* _WHAT YOU NEED TO DO_
The reply should return the data in full, exactly as written.

* _DATA PROVIDED_
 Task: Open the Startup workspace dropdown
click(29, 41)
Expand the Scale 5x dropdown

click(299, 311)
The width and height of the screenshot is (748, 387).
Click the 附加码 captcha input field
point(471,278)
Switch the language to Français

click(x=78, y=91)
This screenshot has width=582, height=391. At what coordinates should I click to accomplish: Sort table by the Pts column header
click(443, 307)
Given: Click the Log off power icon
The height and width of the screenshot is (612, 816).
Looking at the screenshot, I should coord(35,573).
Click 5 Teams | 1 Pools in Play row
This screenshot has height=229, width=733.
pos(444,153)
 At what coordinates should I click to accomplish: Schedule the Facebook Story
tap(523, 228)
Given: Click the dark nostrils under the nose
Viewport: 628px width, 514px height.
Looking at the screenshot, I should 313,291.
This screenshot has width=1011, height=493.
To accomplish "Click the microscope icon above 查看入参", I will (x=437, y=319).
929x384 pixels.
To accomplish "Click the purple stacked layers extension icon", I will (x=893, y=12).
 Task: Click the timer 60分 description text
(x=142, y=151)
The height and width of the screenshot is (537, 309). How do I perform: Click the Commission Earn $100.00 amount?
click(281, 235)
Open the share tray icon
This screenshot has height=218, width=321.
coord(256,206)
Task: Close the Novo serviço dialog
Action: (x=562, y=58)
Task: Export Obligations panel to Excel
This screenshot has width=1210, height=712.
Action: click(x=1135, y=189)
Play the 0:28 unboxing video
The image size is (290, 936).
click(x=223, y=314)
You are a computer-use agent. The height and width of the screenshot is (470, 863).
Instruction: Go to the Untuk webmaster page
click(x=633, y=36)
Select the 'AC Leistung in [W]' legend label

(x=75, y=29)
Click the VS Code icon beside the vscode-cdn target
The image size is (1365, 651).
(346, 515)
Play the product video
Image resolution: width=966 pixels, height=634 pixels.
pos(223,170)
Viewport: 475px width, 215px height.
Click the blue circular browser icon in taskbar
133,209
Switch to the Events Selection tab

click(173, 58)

* _FINISHED EXERCISE_
 Task: Open the Startup workspace dropdown
click(29, 41)
Expand the Scale 5x dropdown

click(299, 311)
The width and height of the screenshot is (748, 387).
Click the 附加码 captcha input field
point(471,278)
Switch the language to Français

click(x=78, y=91)
This screenshot has width=582, height=391. At what coordinates should I click to accomplish: Sort table by the Pts column header
click(443, 307)
Given: Click the Log off power icon
The height and width of the screenshot is (612, 816).
Looking at the screenshot, I should coord(35,573).
Click 5 Teams | 1 Pools in Play row
This screenshot has height=229, width=733.
pos(444,153)
 At what coordinates should I click to accomplish: Schedule the Facebook Story
tap(523, 228)
Given: Click the dark nostrils under the nose
Viewport: 628px width, 514px height.
Looking at the screenshot, I should 313,291.
This screenshot has width=1011, height=493.
To accomplish "Click the microscope icon above 查看入参", I will (x=437, y=319).
929x384 pixels.
To accomplish "Click the purple stacked layers extension icon", I will (x=893, y=12).
 Task: Click the timer 60分 description text
(x=142, y=151)
The height and width of the screenshot is (537, 309). How do I perform: Click the Commission Earn $100.00 amount?
click(281, 235)
Open the share tray icon
This screenshot has height=218, width=321.
coord(256,206)
Task: Close the Novo serviço dialog
Action: (x=562, y=58)
Task: Export Obligations panel to Excel
This screenshot has width=1210, height=712.
Action: click(x=1135, y=189)
Play the 0:28 unboxing video
The image size is (290, 936).
click(x=223, y=314)
You are a computer-use agent. The height and width of the screenshot is (470, 863).
Instruction: Go to the Untuk webmaster page
click(x=633, y=36)
Select the 'AC Leistung in [W]' legend label

(x=75, y=29)
Click the VS Code icon beside the vscode-cdn target
The image size is (1365, 651).
(346, 515)
Play the product video
Image resolution: width=966 pixels, height=634 pixels.
pos(223,170)
Viewport: 475px width, 215px height.
Click the blue circular browser icon in taskbar
133,209
Switch to the Events Selection tab

click(173, 58)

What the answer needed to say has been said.